The NASA James Webb Space Telescope has spotted red spiral galaxies that may reveal insight into the early universe.
This year has been full of new discoveries for NASA’s most powerful telescope floating in space. The NASA James Webb Space Telescope has given us exciting views into the Pillars of Creation, the Tarantula Nebula and Carina Nebula, the Cartwheel galaxy and more. But it is not done yet. The space telescope has focused its lens on several rare red spiral galaxies that will help astronomers catch a glimpse of the early universe. This is not a new discovery and neither the farthest object to be spotted by the Webb telescope, but the powerful cameras have been able to capture a more detailed view of these galaxies. Read on for more details.
According to a report by Space.com, astronomers have analyzed the red galaxies from one of the earliest images taken by the JWST and have magnified the objects seen behind it. It should be noted that the first telescope to image these satellites was the NASA Spitzer Space Telescope, which has now been retired. But it could only show them as blobs of light and it was impossible to decipher any information into the shape or size of the galaxies.
NASA James Webb Space Telescope glimpses into early universe
The astronomers, upon examining the red spiral galaxies have determined that these are some of the most distant galaxies that have ever been seen. But that is not enough to tell us about how the universe looked in its early days.
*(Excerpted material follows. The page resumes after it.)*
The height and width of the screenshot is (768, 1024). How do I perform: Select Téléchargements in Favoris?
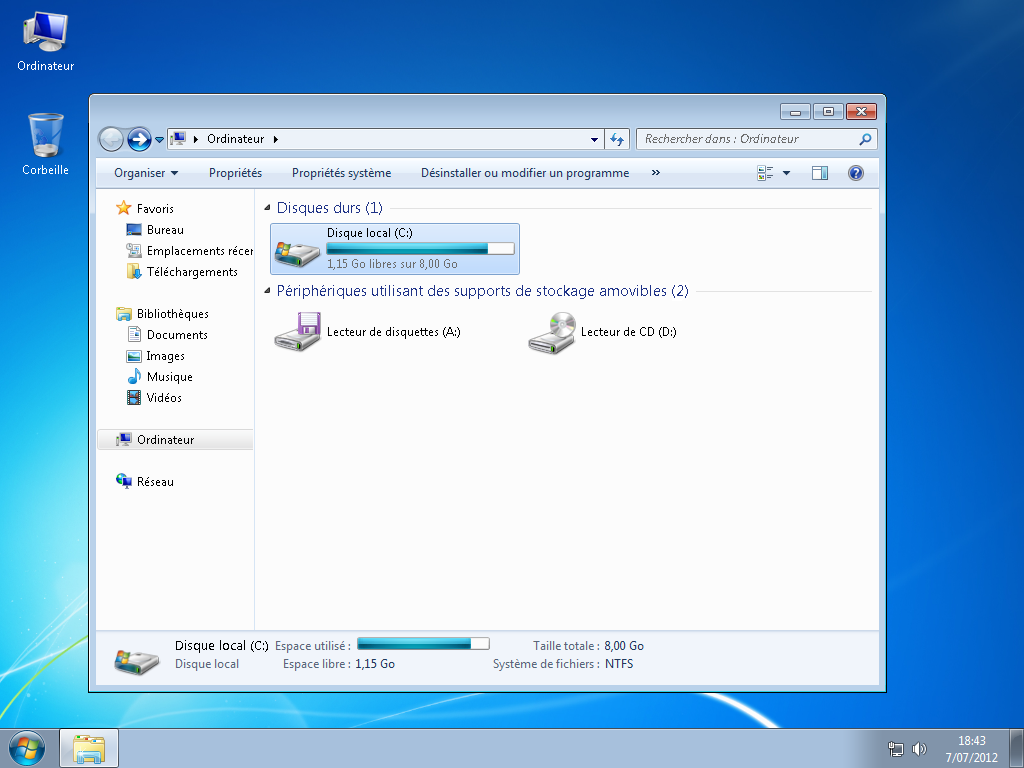point(192,272)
The researchers are now analyzing the morphology of these galaxies. Morphology of a galaxy simply means the detailed shape which can highlight things like star concentration, amount of dust and more.
It turns out that one particular galaxy among these has become extremely interesting to these scientists and it can change the perception of the universe we have. This galaxy is apparently not forming stars and is existing in a passive state or limbo. This goes against the popular theory that early galaxies would be actively birthing stars.
“Our study showed for the first time that passive spiral galaxies could be abundant in the early universe. While this paper is a pilot study about spiral galaxies in the early universe, confirming and expanding upon this study would largely influence our understanding of the formation and evolution of galactic morphologies”, Yoshinobu Fudamoto, a junior researcher at Waseda University in Japan and the first author of the paper told Space.com.
The team of astronomers have also published a paper in The Astrophysical Journal Letters titled “Red Spiral Galaxies at Cosmic Noon Unveiled in the First JWST Image” which provides all of their research material and data.